About this exercise →
Line by line, restate the listing below without any change.

Dataset →
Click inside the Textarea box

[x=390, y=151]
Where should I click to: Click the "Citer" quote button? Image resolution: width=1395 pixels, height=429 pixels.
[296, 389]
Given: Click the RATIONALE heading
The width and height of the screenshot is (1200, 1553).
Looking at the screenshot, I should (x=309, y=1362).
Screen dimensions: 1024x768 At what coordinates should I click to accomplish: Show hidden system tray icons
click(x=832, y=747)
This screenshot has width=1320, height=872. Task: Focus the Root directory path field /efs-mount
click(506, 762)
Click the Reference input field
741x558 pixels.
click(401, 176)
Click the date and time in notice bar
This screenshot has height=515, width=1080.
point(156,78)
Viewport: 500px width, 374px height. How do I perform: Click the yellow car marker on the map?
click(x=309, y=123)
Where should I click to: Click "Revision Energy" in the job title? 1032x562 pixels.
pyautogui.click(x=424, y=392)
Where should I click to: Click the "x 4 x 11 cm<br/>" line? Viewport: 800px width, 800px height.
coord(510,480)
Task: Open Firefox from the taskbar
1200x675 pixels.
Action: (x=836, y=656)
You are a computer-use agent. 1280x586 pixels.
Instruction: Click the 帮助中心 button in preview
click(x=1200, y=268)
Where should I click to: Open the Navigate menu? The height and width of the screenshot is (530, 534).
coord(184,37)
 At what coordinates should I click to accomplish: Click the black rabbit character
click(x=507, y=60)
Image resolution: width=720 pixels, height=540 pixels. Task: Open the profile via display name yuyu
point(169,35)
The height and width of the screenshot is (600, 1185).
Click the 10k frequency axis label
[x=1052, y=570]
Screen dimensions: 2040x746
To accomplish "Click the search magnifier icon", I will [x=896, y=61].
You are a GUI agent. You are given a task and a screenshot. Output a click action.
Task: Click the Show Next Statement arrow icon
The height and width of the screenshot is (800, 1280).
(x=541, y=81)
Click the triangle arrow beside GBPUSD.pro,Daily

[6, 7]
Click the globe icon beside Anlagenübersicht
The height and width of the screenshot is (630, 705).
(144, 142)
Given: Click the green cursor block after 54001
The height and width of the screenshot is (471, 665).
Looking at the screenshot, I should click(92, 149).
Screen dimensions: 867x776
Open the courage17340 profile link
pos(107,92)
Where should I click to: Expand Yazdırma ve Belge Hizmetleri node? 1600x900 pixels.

Response →
Click inside the Textarea box

[x=390, y=151]
Where should I click to: Click the "Citer" quote button? Image resolution: width=1395 pixels, height=429 pixels.
[296, 389]
Given: Click the RATIONALE heading
The width and height of the screenshot is (1200, 1553).
Looking at the screenshot, I should (x=309, y=1362).
Screen dimensions: 1024x768 At what coordinates should I click to accomplish: Show hidden system tray icons
click(x=832, y=747)
This screenshot has width=1320, height=872. Task: Focus the Root directory path field /efs-mount
click(506, 762)
Click the Reference input field
741x558 pixels.
click(401, 176)
Click the date and time in notice bar
This screenshot has height=515, width=1080.
point(156,78)
Viewport: 500px width, 374px height. How do I perform: Click the yellow car marker on the map?
click(x=309, y=123)
Where should I click to: Click "Revision Energy" in the job title? 1032x562 pixels.
pyautogui.click(x=424, y=392)
Where should I click to: Click the "x 4 x 11 cm<br/>" line? Viewport: 800px width, 800px height.
coord(510,480)
Task: Open Firefox from the taskbar
1200x675 pixels.
Action: (x=836, y=656)
You are a computer-use agent. 1280x586 pixels.
Instruction: Click the 帮助中心 button in preview
click(x=1200, y=268)
Where should I click to: Open the Navigate menu? The height and width of the screenshot is (530, 534).
coord(184,37)
 At what coordinates should I click to accomplish: Click the black rabbit character
click(x=507, y=60)
Image resolution: width=720 pixels, height=540 pixels. Task: Open the profile via display name yuyu
point(169,35)
The height and width of the screenshot is (600, 1185).
Click the 10k frequency axis label
[x=1052, y=570]
Screen dimensions: 2040x746
To accomplish "Click the search magnifier icon", I will [x=896, y=61].
You are a GUI agent. You are given a task and a screenshot. Output a click action.
Task: Click the Show Next Statement arrow icon
The height and width of the screenshot is (800, 1280).
(x=541, y=81)
Click the triangle arrow beside GBPUSD.pro,Daily

[6, 7]
Click the globe icon beside Anlagenübersicht
The height and width of the screenshot is (630, 705).
(144, 142)
Given: Click the green cursor block after 54001
The height and width of the screenshot is (471, 665).
Looking at the screenshot, I should click(92, 149).
Screen dimensions: 867x776
Open the courage17340 profile link
pos(107,92)
Where should I click to: Expand Yazdırma ve Belge Hizmetleri node? 1600x900 pixels.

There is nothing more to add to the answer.